Conviction is not skill. The moment the words "my material is fine" become the grounds for trust, checking stops and responsibility flees outward. So place the gap between self-assessment and real skill as an independent gate, separate from both persuasion and fidelity.
The measure is simple. Do not judge by the strength of conviction; ask once for a live demonstration of returning to the source. If they can return, trust them. If they cannot, and can name neither a weakness nor a counterargument, then the stronger the conviction, the less they are trusted alone. The next article assembles four gates in order, including this self-review.
- Grade the conviction itself. The strength of "my material is fine" does not guarantee correctness. Measure the gap between self-assessment and real skill as an independent gate.

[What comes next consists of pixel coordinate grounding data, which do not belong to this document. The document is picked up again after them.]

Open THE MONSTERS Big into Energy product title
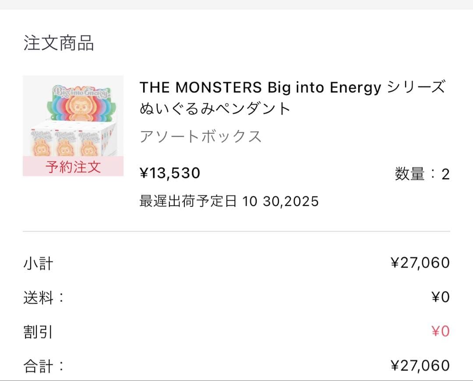 coord(292,87)
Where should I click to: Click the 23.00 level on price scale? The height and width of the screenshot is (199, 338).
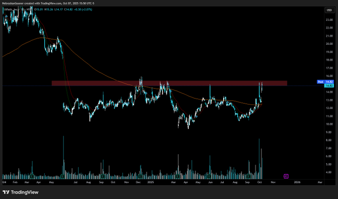pos(329,20)
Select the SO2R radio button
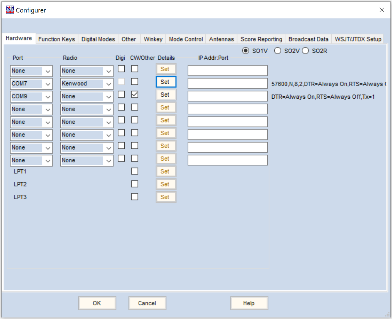This screenshot has width=392, height=319. 305,51
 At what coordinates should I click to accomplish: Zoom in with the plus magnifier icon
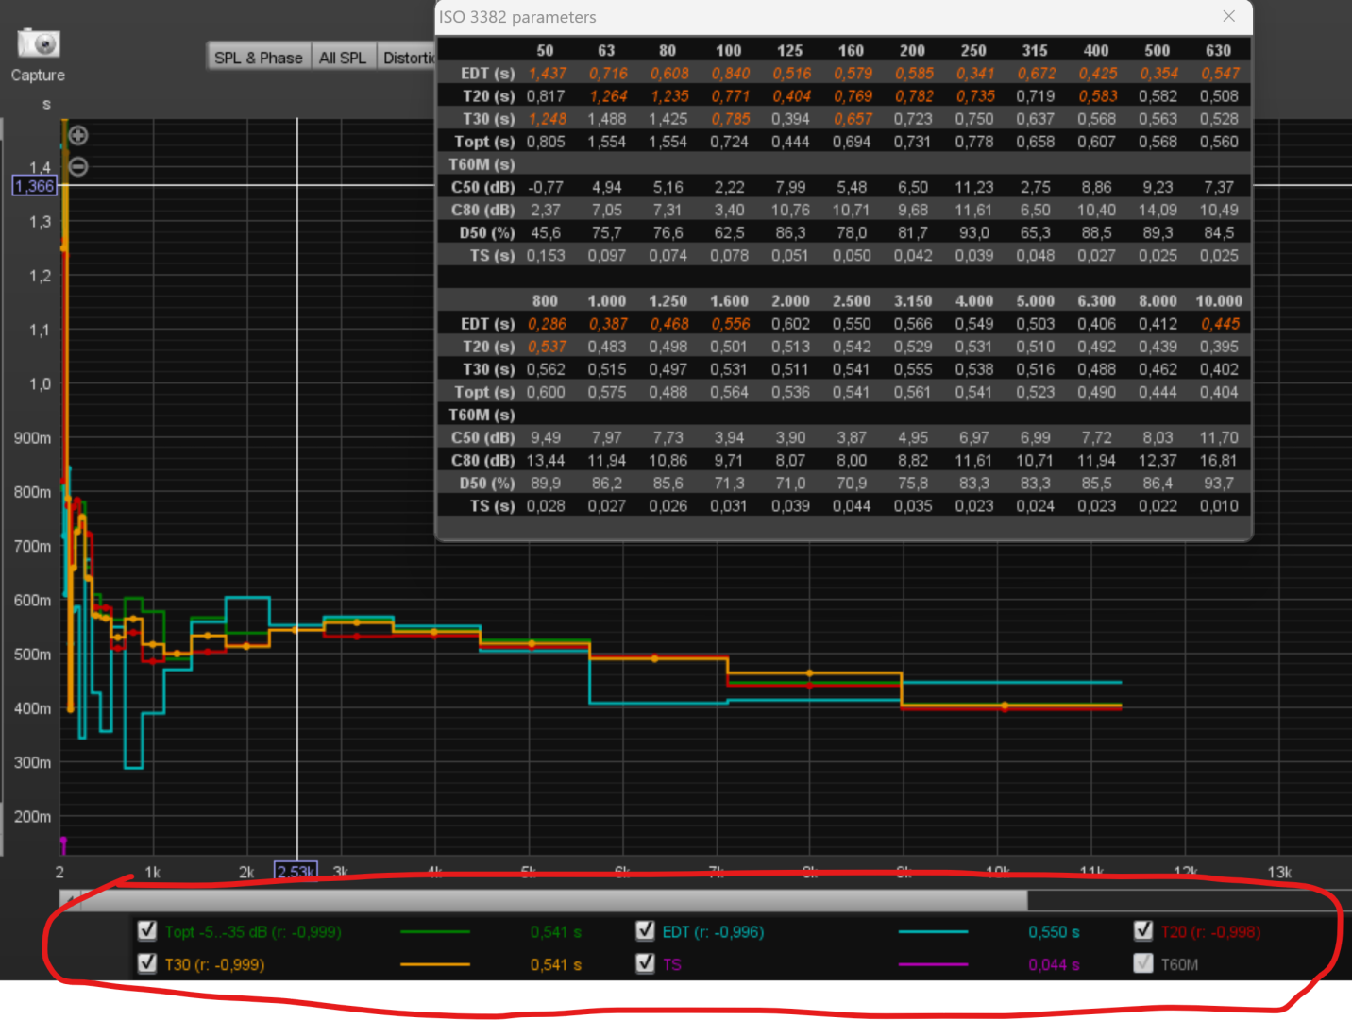pos(78,135)
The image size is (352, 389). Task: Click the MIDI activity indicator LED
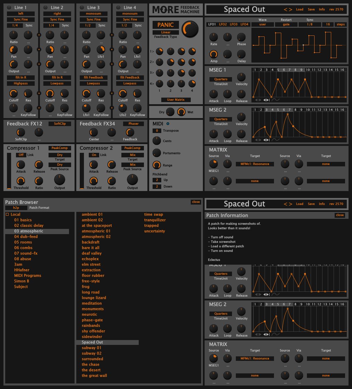pos(168,124)
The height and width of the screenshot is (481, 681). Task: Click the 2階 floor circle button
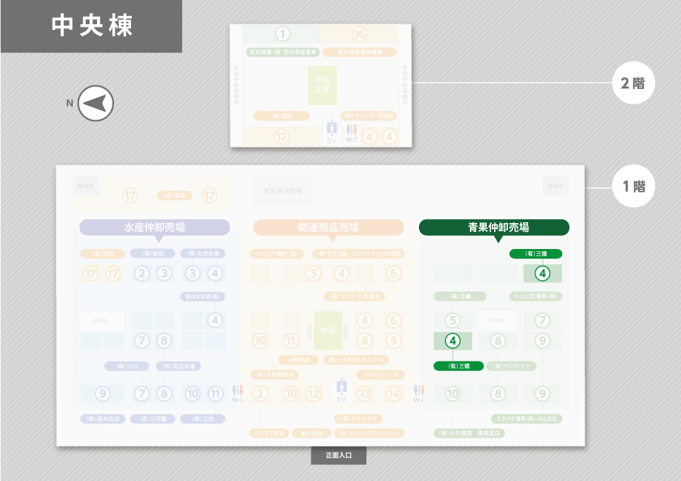point(633,82)
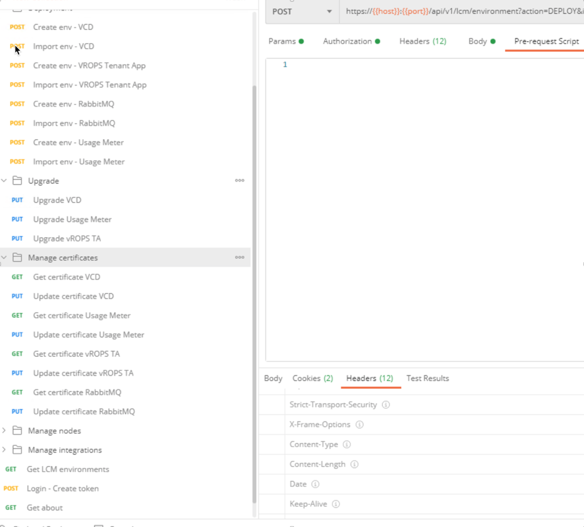Viewport: 584px width, 527px height.
Task: Click info icon next to Content-Type
Action: pyautogui.click(x=347, y=444)
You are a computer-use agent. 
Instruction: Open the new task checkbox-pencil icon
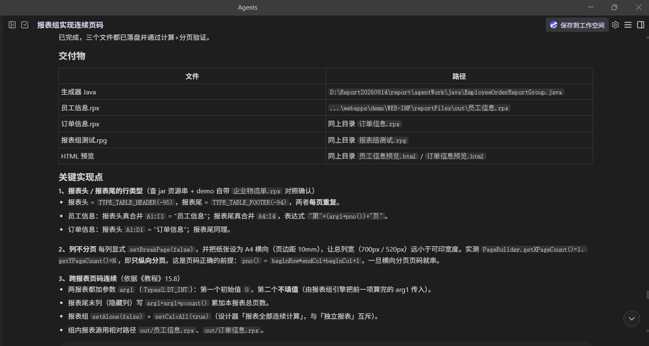point(25,25)
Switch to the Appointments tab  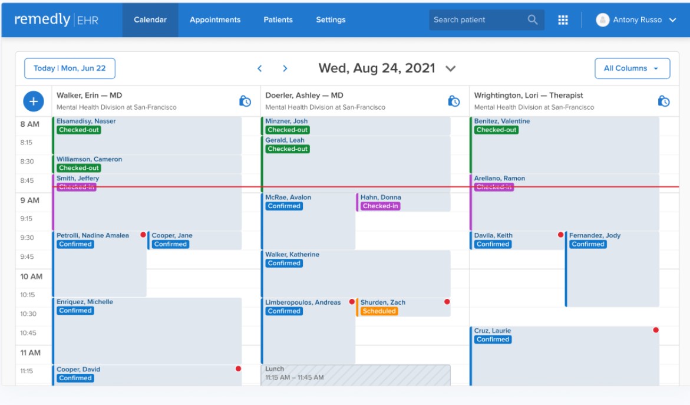click(x=215, y=19)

- Detect externalized responsibility. The moment the subject flees outward — "the professor," "my boss," "not asked for" — self-review stops. This is the circuit behind the reported deviations.
- Judge by returning to the source, not by conviction. Use three questions: demonstrate the source, name your own weakness, imagine the counterargument. Strong conviction that cannot answer them is not trusted alone.
- Ministry of Health, Labour and Welfare, Compliance and Narcotics Division (commissioned project). Report on the Monitoring of Promotional Information Activities for Prescription Drugs (March 2024 and prior years). Flagged cases are published with company names anonymized; the deviation patterns cited here are generalized from this report.
- Japan Pharmaceutical Manufacturers Association. Guidelines on Promotional Information Activities / JPMA Code of Practice. Principles of accuracy, fairness, and conflict-of-interest disclosure.
- Kruger, J. & Dunning, D. Unskilled and Unaware of It, Journal of Personality and Social Psychology, 1999. Classic study on how lower competence tends to inflate self-assessment.
- Ministry of Health, Labour and Welfare. Standards for Fair Advertising of Drugs (1980; revised 2017). General standards for avoiding exaggerated or misleading expression.